Keyra ikut melihat foto itu. “Mesra banget. Pacar lo ya Ren? Apa karena rambutnya panjang ya, kok mukanya mirip Andhita?”
Tiba-tiba Rendy menghampiri dinding dan menurunkan semua foto polaroid yang ada di situ.
”Sebenarnya udah lama gue pengen ganti dekorasi. Tapi gue pasti selalu lupa. Mumpung lagi ingat, gue copot dulu aja deh.”
Andhita merasakan perasaan aneh yang timbul di hatinya. Sama seperti malam di mana saat dia diturunkan di jalan gara-gara Andhita bertanya soal Claire. Kalau cewek itu cuma teman, kenapa seemosional itu Rendy menanggapnya?
”Kayaknya bekas pacar.” bisik Putri pada Andhita yang ada di sampingnya. Andhita diam saja.
”Yuk, kita mulai latihan.” kata Rendy kembali ceria, seolah-ola tidak ada yang terjadi. ”Gue harap kalian suka pizza soalnya gue tadi udah nyuruh sopir gue buat beli pizza buat kita.”
”Asyik!!” teriak semuanya.
Mereka latihan lama juga, tanpa terasa satu jam sudah berlalu. Pizza sudah datang dan mereka menikmatinya bersama-sama.
”Lebih enak latihan di rumah Rendy ya? Bisa ditraktir pizza. Besok apa lagi nih Ren?” kata Keyra. ”Daripada di rumah Putri, ngambil minum aja mesti sendiri.”
”Oh, gitu ya?” ujar Putri pura-pura marah.
”Tapi menurut gue, lagi kita ini masih kurang bagus. Tapi apanya ya?” sela Andhita.

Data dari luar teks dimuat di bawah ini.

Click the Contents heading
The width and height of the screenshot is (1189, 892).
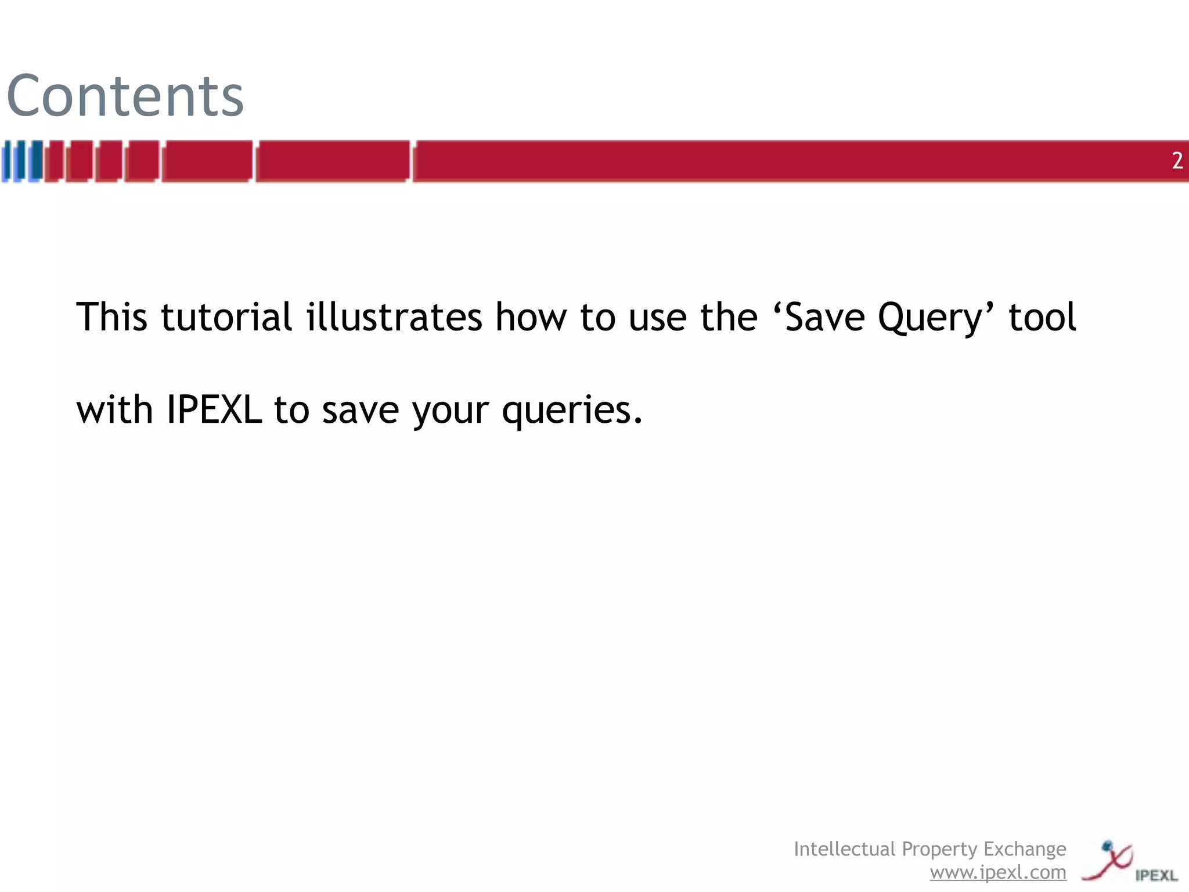(125, 96)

Tasha yang pendiam langsung menyela, ”Gue rasa kita kurang pengahayatan. Menyanyi tanpa menghayati lagu kan sama aja kayak robot.”
”Benar!” tukas Rendy. ”Kalian harus bisa lebih mengahayati lagu ini. Percuma aja nyanyi lagu bagus tapi kalian asal nyanyinya.”

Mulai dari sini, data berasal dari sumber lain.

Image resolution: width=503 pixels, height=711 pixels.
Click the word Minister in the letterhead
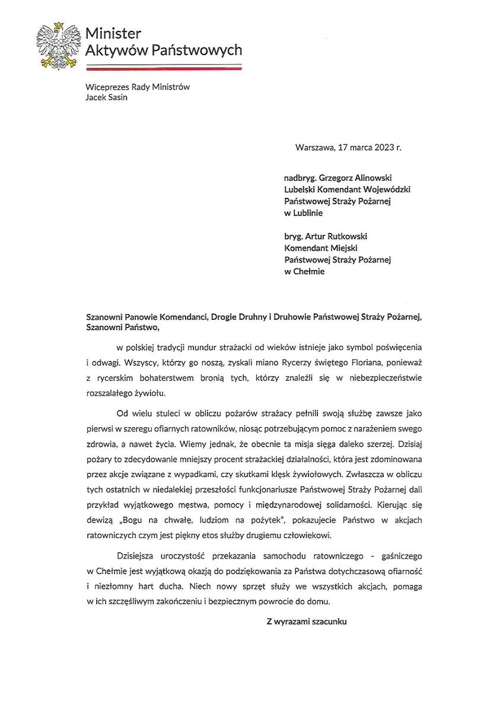(113, 33)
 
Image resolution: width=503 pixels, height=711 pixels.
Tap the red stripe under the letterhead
(163, 68)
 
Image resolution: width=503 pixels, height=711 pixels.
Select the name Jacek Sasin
(106, 98)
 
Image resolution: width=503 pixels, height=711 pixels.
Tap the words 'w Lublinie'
(304, 213)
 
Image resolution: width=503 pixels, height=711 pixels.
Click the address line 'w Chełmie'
(304, 272)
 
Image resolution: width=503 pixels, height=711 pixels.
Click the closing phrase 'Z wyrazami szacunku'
(306, 622)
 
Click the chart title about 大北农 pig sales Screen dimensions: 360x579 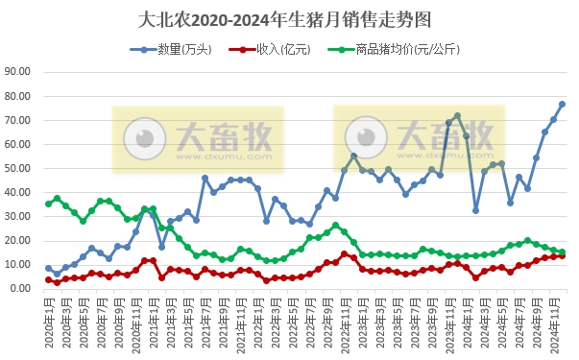289,19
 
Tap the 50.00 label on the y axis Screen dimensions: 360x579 18,168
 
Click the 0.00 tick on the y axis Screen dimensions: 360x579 21,288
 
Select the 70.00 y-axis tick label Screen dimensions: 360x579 18,120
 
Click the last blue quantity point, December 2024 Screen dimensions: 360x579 563,104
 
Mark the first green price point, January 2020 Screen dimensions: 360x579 48,204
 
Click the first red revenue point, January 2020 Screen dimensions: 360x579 48,279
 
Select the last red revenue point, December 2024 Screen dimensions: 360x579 563,255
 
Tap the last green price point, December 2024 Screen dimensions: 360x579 563,252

”Abis mau gimana lagi? Bukannya kita udah cukup bagus? Nggak fals? Gimana kita bisa ngebedain yang pakai pengahayatan dengan yang nggak?” tanya Keyra.
Rendy berkata serius. ”Pernah seseorang berkata sama gue kalau dia selalu menyanyi dengan hati. Itu sebabnya kalau dia nyanyi lagu sedih, dia bisa menangis. Kalau dia menyanyi lagu gembira, semangatnya bisa bangkit. Dia...” tiba-tiba wajah Rendy berubah dingin kembali.
”Apa...elo sedang ngomongin cewek yang di foto tadi?” Tanya Keyra terus terang. Putri langsung menyikut Keyra. Keyra meringis kesakitan.
”Ehm...gue nggak mau membicarakannya.” kata Rendy bangkit berdiri lalu pura-pura membersihkan kardus pizza yang berserakan.
Andhita juga jadi penasaran, kenapa sikap Rendy jadi begitu. Dia lalu berusaha mencairkan suasana yang beku karena sikap rendy barusan. ”Begini aja. Kita nyoba di rumah masing-masing nyanyiin lagu A Whole New World. Di kamar tidur kek, di kamar mandi kek. Pokoknya itu jadi PR buat kita, gimana caranya supaya kita bisa menghayati lagu itu. Latihan besok kita evaluasi lagi.”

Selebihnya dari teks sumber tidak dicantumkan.